A London-based barrister is seeking to persuade the International Criminal Court (ICC) to use its jurisdiction over some members of the Saudi-led coalition in Yemen to open an investigation into alleged war crimes and alleged crimes against humanity.
Toby Cadman, co-founder of international justice chambers Guernica 37, submitted an application to the ICC last week to investigate three incidents, including airstrikes that hit a funeral in 2016 and school bus in 2018. Evidence in the application is submitted by survivors and bereaved families, Cadman says.
Yemen is not a state party to the Rome Statute, the international treaty that establishes the ICC's jurisdiction, and neither are 'key protagonists' Saudi Arabia and the United Arab Emirates. However, Guernica 37 says three other members of the coalition, Jordan, Senegal and the Maldives, are state parties to the Rome Statute.

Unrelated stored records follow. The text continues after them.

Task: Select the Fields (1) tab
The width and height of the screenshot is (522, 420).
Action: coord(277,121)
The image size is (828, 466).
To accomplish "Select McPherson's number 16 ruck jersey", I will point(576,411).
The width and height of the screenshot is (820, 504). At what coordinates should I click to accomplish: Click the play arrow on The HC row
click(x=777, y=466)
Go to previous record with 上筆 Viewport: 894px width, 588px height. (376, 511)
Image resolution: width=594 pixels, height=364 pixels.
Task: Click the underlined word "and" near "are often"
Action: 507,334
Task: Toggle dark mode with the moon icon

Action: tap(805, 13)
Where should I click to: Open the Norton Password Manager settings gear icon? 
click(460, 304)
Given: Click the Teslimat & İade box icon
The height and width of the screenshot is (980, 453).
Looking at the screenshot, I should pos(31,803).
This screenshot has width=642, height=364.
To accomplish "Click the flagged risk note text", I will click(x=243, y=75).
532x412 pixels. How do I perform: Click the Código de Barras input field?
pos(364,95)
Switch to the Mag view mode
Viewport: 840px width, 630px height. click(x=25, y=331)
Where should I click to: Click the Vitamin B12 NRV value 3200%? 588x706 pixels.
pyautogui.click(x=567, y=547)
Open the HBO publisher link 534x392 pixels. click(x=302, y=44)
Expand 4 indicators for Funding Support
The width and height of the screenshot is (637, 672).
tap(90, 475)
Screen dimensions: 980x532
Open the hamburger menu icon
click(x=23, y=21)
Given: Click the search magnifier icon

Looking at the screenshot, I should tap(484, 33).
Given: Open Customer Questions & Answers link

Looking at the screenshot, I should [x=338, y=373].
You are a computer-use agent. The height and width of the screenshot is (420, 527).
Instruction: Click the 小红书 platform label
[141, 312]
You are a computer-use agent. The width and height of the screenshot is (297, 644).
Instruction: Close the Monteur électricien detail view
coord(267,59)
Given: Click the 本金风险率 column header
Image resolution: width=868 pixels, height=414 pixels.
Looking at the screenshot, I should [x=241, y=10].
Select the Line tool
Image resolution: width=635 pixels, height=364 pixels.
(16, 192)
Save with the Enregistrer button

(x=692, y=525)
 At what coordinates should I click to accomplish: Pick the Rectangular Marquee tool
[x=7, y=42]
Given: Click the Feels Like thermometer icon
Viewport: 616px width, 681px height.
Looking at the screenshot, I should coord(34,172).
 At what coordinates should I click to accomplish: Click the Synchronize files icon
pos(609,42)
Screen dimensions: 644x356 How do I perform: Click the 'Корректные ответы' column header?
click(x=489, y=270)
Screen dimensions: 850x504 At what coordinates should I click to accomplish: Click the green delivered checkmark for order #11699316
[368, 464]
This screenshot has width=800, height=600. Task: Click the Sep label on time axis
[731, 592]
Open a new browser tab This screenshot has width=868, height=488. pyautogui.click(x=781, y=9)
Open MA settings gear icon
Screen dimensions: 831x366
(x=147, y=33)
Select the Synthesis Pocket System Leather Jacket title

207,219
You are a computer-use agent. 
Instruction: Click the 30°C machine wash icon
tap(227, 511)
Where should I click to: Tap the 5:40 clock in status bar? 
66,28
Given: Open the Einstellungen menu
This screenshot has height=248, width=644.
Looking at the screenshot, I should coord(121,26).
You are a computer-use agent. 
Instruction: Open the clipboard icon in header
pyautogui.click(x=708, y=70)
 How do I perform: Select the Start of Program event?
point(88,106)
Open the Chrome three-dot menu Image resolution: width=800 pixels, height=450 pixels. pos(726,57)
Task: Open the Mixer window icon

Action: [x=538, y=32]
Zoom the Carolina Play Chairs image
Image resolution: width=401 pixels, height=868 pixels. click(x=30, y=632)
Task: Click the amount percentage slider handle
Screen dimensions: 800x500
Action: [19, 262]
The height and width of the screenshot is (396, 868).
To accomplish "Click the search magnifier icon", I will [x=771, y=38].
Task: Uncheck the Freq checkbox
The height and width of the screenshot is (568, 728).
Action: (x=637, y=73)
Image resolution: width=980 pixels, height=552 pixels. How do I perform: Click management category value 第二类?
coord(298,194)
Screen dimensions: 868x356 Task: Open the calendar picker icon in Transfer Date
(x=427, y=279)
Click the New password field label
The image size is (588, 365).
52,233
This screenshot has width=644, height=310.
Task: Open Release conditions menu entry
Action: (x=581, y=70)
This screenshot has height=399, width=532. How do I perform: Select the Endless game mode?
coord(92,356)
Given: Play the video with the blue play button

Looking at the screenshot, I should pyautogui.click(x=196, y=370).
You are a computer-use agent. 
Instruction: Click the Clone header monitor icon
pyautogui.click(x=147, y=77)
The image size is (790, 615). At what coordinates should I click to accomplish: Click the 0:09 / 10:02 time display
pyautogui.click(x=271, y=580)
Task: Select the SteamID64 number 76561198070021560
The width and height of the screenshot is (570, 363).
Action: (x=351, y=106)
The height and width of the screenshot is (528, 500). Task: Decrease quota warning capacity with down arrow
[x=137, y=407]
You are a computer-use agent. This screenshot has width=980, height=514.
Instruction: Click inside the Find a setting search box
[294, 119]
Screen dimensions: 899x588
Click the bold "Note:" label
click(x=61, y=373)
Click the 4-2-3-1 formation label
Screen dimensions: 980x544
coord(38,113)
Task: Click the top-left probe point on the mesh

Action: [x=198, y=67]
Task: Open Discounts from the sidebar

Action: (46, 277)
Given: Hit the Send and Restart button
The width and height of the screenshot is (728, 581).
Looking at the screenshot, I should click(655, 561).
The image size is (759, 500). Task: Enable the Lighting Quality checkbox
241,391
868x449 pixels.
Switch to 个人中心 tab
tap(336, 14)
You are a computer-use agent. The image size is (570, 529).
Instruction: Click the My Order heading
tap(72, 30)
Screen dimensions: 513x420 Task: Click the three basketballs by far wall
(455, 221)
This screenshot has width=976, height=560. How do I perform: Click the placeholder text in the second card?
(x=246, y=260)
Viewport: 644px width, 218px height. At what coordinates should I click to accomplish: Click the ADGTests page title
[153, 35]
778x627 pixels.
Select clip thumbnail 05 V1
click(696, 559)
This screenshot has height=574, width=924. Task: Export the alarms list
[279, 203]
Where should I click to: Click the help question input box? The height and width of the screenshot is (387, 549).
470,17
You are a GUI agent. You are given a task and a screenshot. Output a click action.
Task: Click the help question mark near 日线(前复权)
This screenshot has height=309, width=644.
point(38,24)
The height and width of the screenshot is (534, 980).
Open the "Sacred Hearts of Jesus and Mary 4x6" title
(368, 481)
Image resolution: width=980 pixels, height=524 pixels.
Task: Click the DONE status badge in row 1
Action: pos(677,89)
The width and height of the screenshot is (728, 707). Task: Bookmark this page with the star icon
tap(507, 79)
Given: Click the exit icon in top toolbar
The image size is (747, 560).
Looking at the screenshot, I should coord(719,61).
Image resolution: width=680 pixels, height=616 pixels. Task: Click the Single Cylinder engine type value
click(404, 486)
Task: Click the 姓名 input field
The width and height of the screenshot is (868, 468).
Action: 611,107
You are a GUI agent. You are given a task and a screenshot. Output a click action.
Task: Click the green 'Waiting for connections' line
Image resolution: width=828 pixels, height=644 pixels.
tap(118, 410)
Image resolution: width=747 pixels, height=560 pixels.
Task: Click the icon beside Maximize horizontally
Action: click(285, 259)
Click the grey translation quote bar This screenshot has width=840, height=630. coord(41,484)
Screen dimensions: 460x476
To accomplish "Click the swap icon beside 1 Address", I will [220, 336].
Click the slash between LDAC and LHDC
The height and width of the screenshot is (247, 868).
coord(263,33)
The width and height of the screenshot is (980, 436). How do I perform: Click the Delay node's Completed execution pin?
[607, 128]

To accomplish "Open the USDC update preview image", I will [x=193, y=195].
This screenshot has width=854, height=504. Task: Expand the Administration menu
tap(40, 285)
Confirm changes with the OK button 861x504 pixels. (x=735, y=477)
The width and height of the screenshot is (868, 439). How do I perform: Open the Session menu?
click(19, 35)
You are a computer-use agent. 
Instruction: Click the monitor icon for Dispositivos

The applicants are also asking the ICC to investigate citizens of Colombia, a state party to the Rome Statute, over their alleged involvement in the conflict.
Cadman told the Gazette that the case is an opportunity for the ICC to 'broaden and strengthen' its role in holding states to account. 'We are aware of the complexities involved [but] we see this as important, even if it is just opening a preliminary examination into the situation in Yemen. This will have an impact and make states think carefully as to how they continue,’ he said.
Asked about the significance of the case for UK practitioners, Cadman said he was seeing more solicitors and barristers getting involved in international work ‘and it is important for [them] to be aware of the novelties of international law and how it can be used’.